On the issue of low wages in the industry, it was Anthony Hylton, opposition spokesperson on industry, investment and commerce, who argued that call-centre agents are paid competitively in comparison to workers in the tourism sector.

The average earnings for an entry-level agent in a call centre are between $200 and $450 an hour.

A former call-centre employee who wrote to The Gleaner noted that "there are some companies, especially in the Montego Bay Free Zone, who are paying their agents less than US$2 per hour (in other countries, agents are working US$4 an hour) and the incentive structure is set up in such a way that less than half of the agents in the company is able to really meet it".

The former call-centre employee added: "And, if they do meet it, there are certain procedures in place that will cause them to lose some of that money they have worked so hard to get."

He said he started working with a base pay of $200 and was told that, over a period of time, this would increase.

"Until the time I left, no increase was done, and to make matters worse, when I went over my break and lunch by just a minute, $750 was deducted.
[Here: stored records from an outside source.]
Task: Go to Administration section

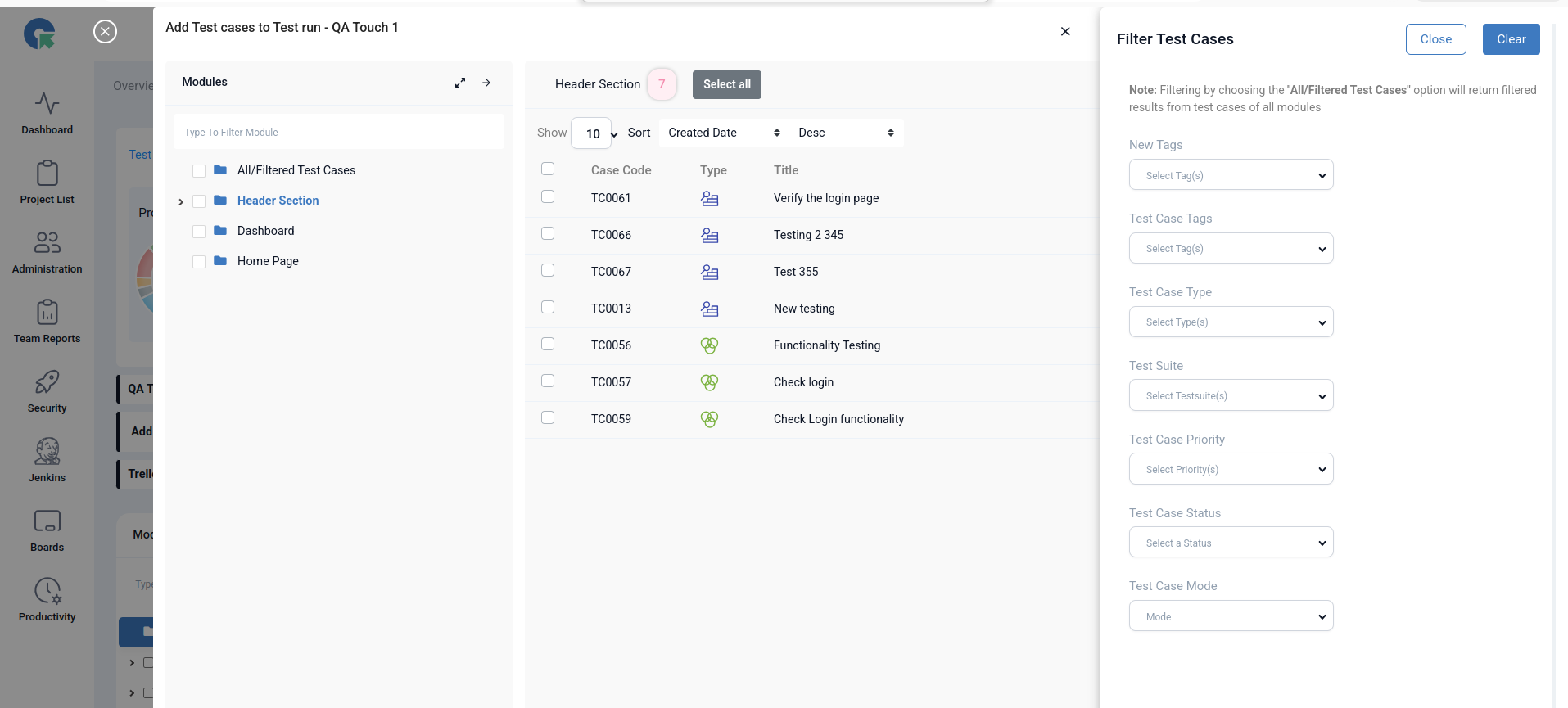Action: (47, 243)
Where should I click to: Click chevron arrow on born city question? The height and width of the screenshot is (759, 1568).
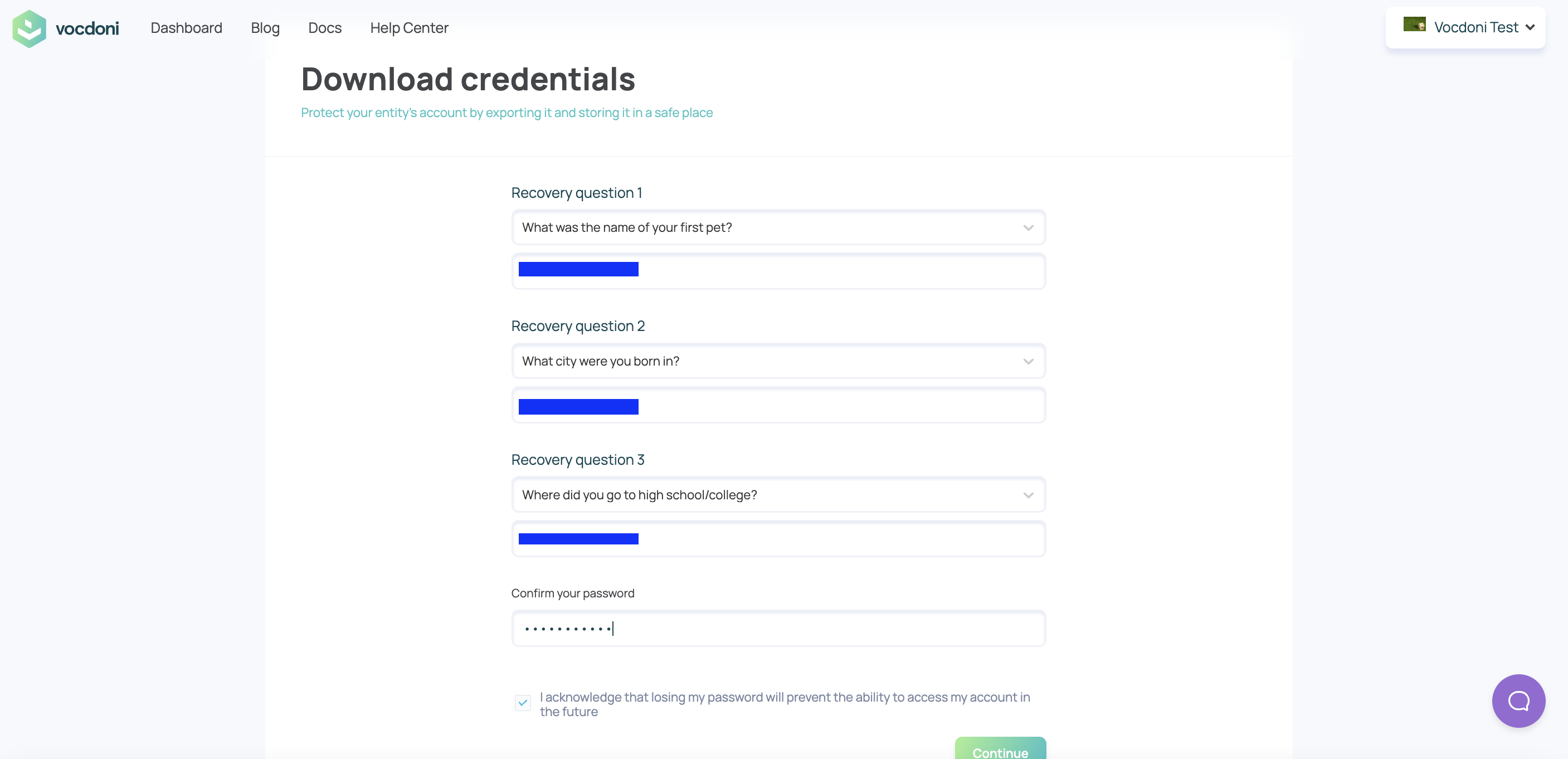point(1028,362)
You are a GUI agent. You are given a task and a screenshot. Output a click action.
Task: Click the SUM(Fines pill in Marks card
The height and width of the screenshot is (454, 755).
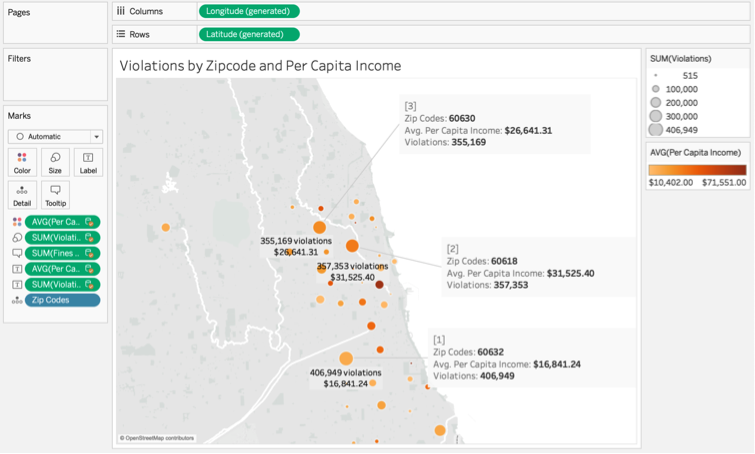click(63, 254)
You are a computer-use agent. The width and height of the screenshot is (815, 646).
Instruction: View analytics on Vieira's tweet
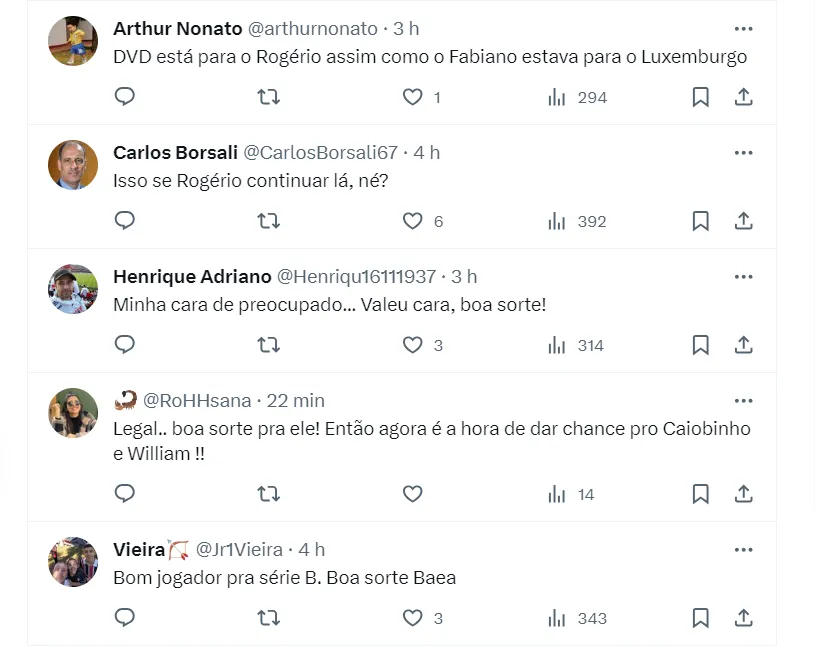click(577, 618)
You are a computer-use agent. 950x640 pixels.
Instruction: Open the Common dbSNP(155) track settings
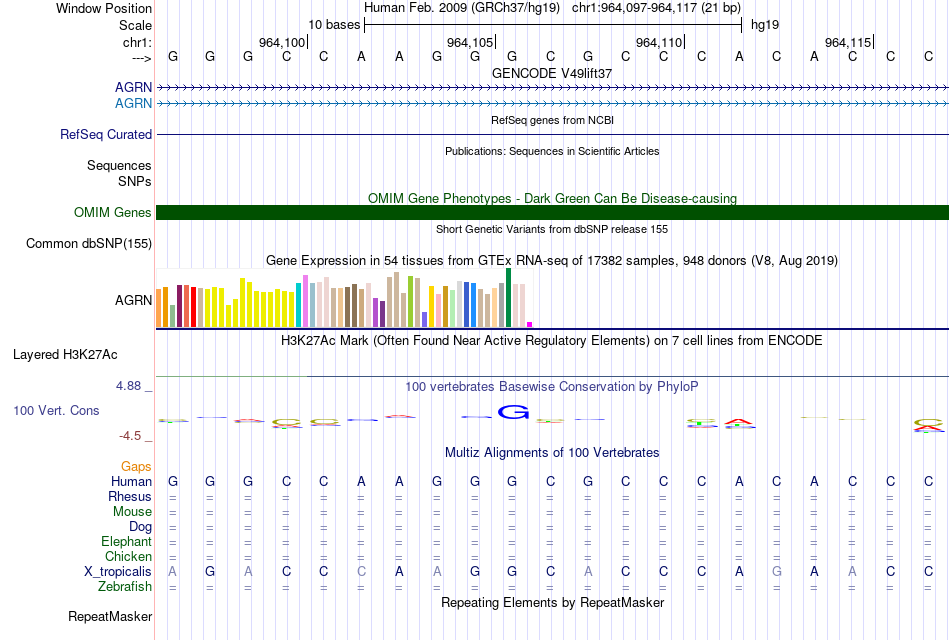click(88, 244)
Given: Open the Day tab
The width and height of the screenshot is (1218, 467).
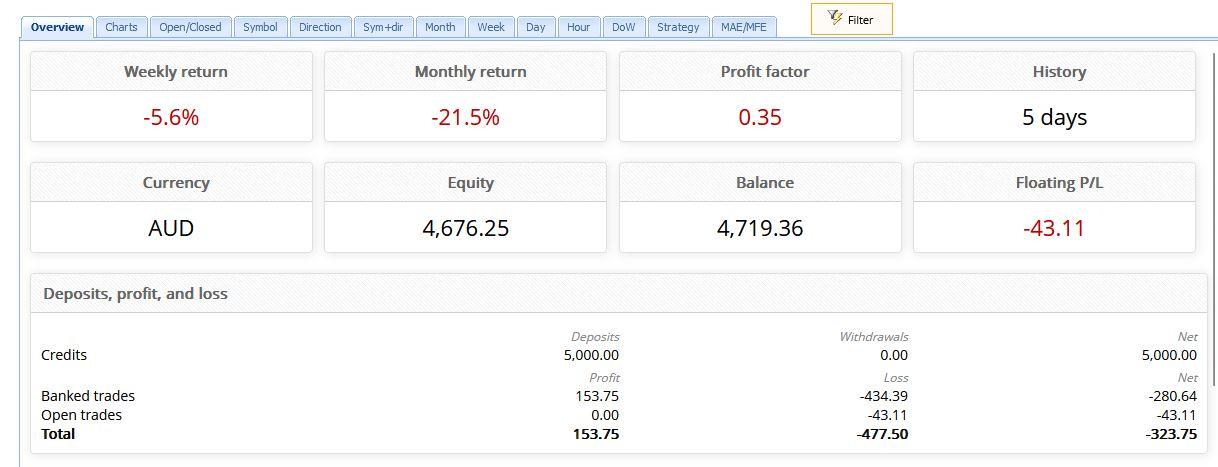Looking at the screenshot, I should click(536, 27).
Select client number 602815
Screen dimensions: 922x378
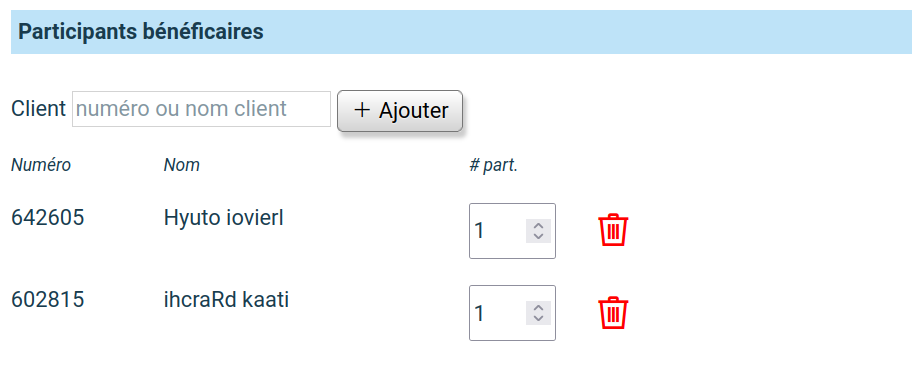tap(48, 300)
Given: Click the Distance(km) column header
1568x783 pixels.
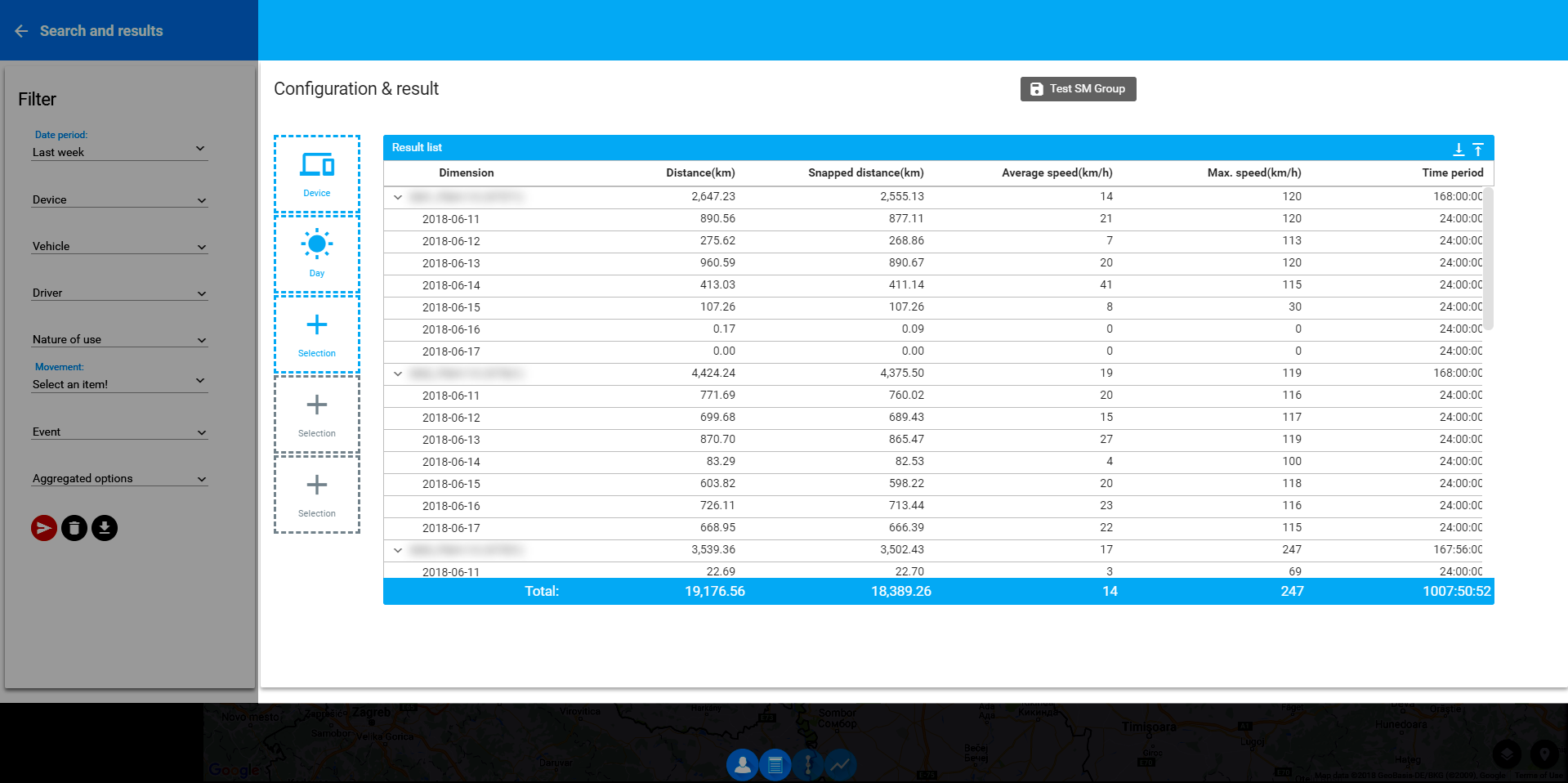Looking at the screenshot, I should (x=700, y=172).
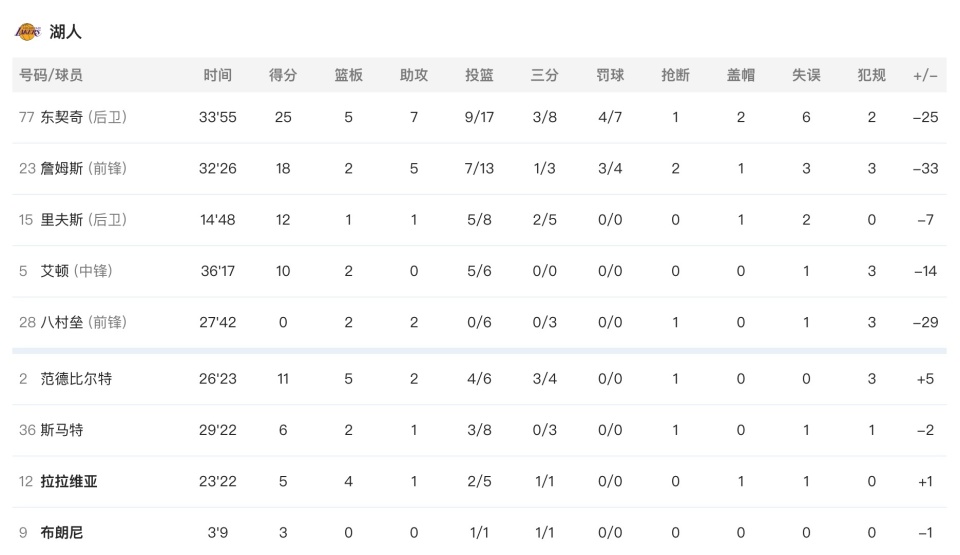
Task: Select 斯马特 player name
Action: (62, 430)
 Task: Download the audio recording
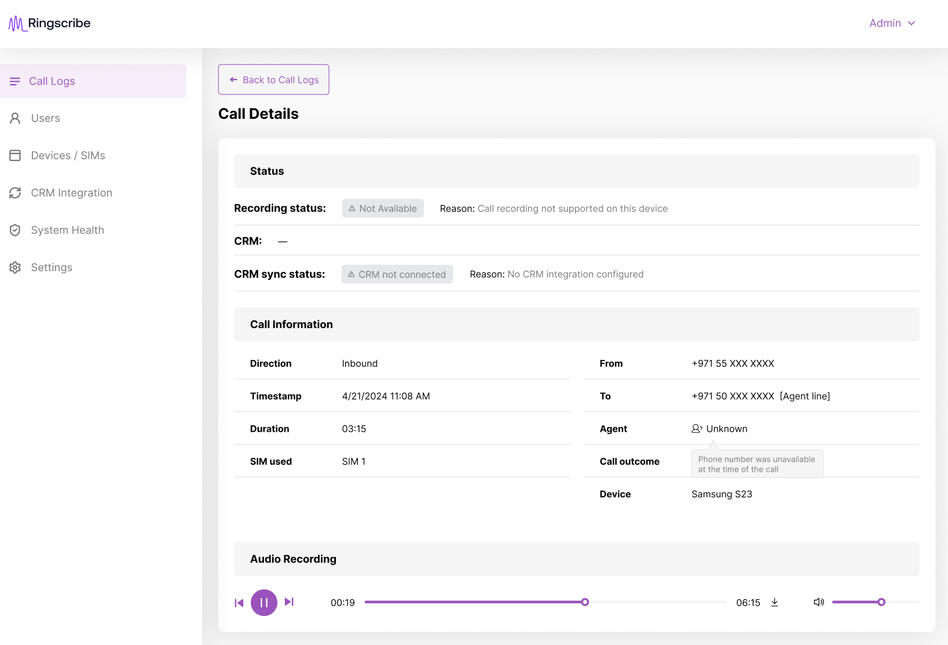click(774, 602)
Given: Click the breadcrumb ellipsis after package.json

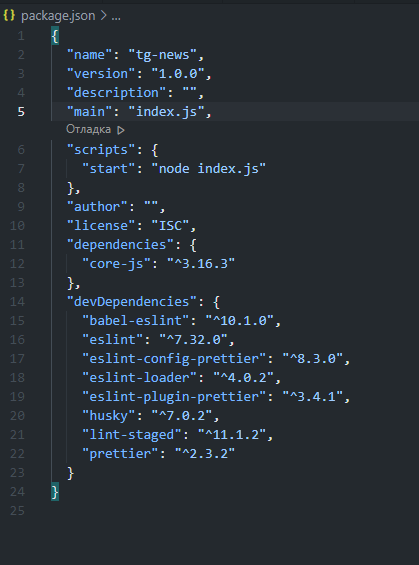Looking at the screenshot, I should [116, 16].
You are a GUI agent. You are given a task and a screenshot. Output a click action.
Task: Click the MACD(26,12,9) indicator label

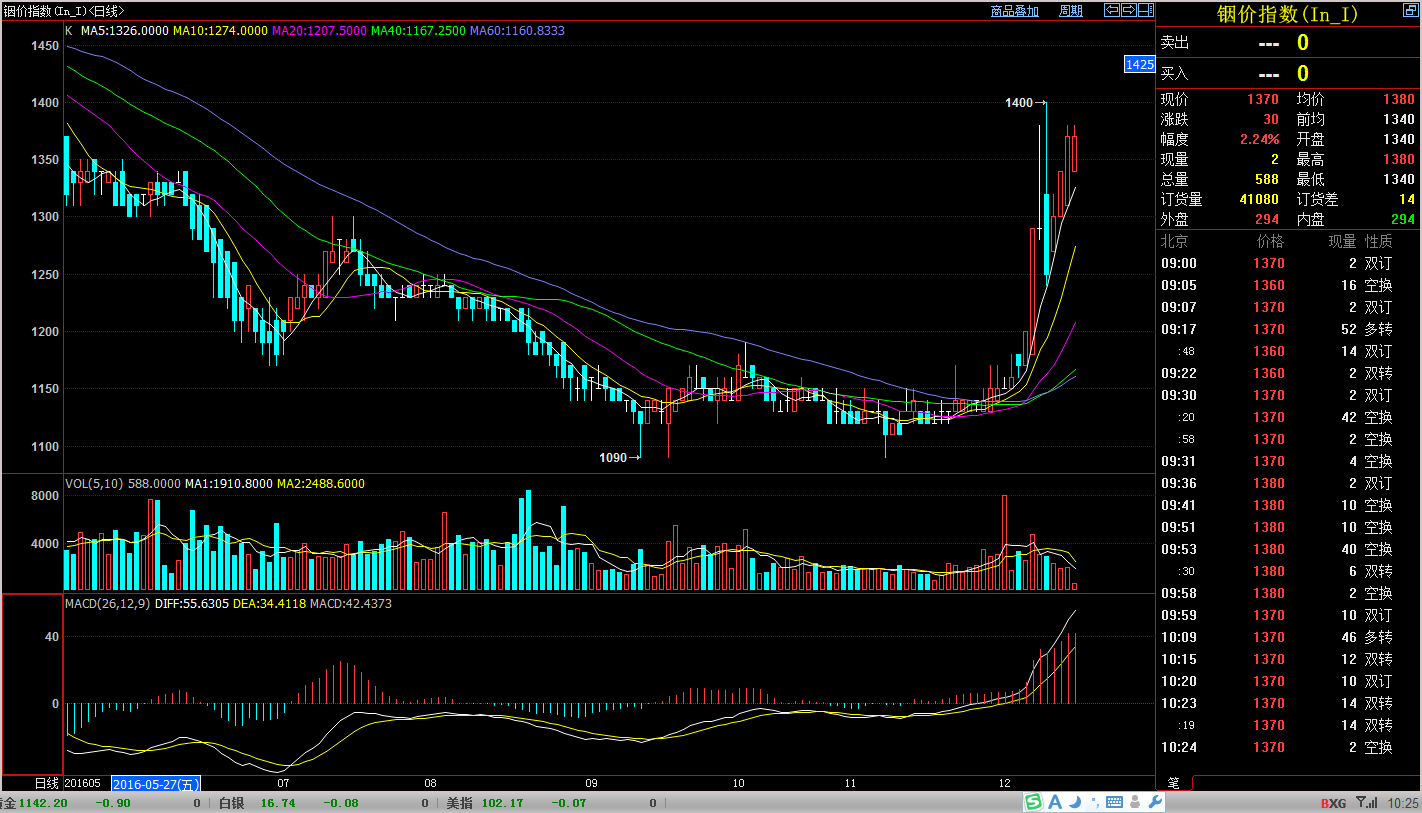tap(107, 604)
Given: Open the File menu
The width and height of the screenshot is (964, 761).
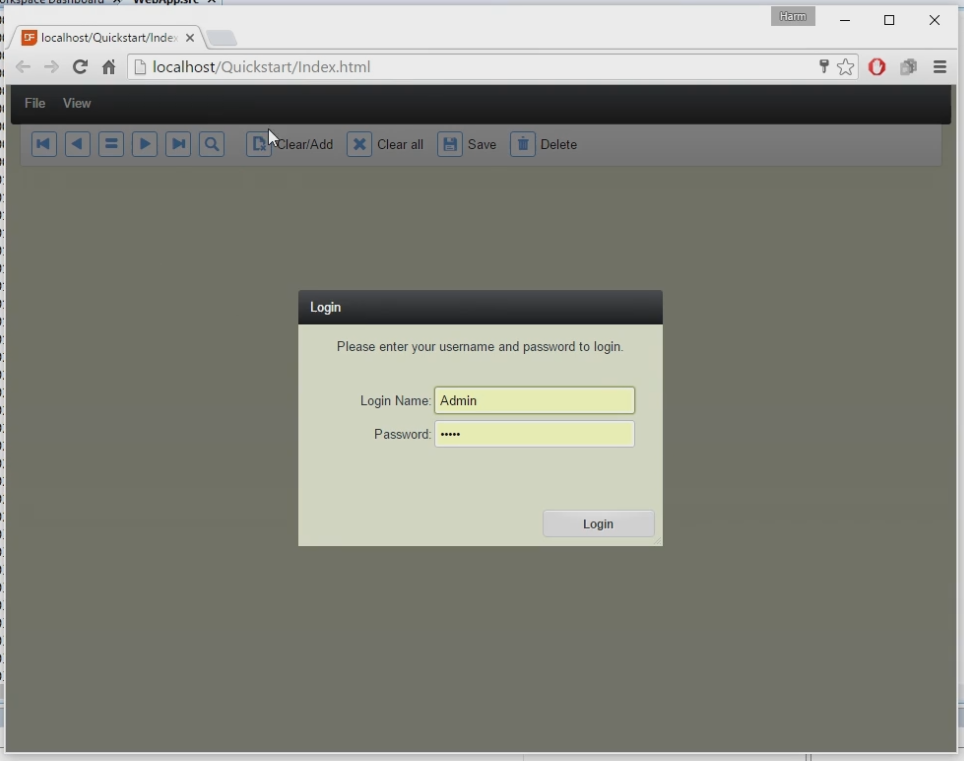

I could not stay with such a company that operated in such a way, and I eventually landed a job in the hospitality industry and I'm now happily employed," he said.

"Plus, management makes it so comfortable. I feel as if I'm among family. At no time did I feel comfortable while working at a call centre."

Davon Crump, who operates Global Outsourcing Solutions, believes that the wages are fair.

"I am one to quickly dispel the myth that call-centre agents are poorly paid. I believe it is fair and rates higher than many other sectors - some areas of tourism, retail, food services, to name a few," he told The Gleaner.